It has been proposed that infections with helminths can protect from the development of allergic diseases. However, epidemiological and experimental studies have yielded conflicting results. Therefore we investigated if an infection with Nippostrongylus brasiliensis influenced the development of allergen-induced Th2 cell responses in mice. We found a decrease in allergen-induced airway eosinophilia and Eotaxin levels in the airways when mice were infected with the helminths 8 weeks, and especially 4 weeks, but not 1 or 2 weeks before ovalbumin (OVA)-airway challenge.
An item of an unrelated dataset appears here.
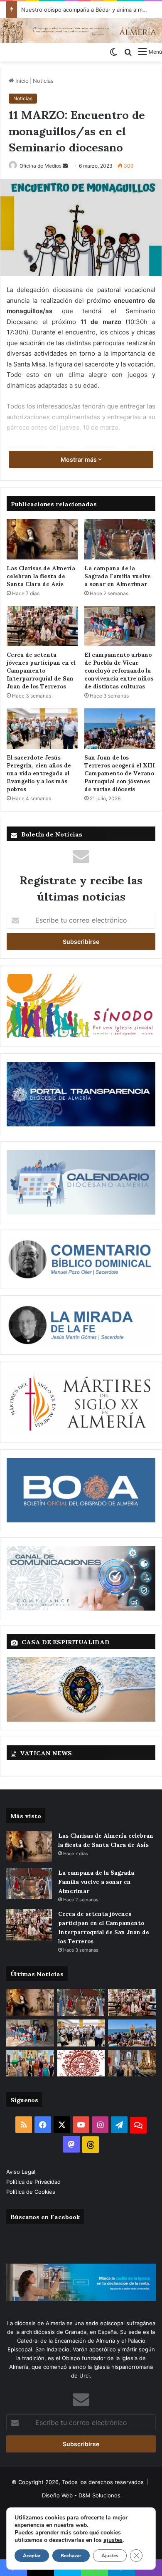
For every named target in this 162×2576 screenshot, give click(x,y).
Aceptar (32, 2555)
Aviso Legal (21, 2171)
While OVA-specific IgG1 and IgE serum levels and cutaneous hypersensitivity reactions were not reduced by the helminth infection, there was a reduction in OVA-specific IgG1 and IgE levels in bronchoalveolar lavage fluid of mice. Suppression of allergen-induced airway eosinophilia and reduction of Eotaxin production was not observed in IL-10 deficient mice. In addition, we found that helminth-induced airway eosinophilia and Eotaxin production was strongly increased in IL-10 deficient mice infected with the helminths in comparison to control mice. Taken together, these results show that infection with N. brasiliensis suppresses the development of allergen-induced airway eosinophilia and that this effect may be mediated by IL-10. Our results support the view that helminth infections can contribute to the suppression of allergies in humans.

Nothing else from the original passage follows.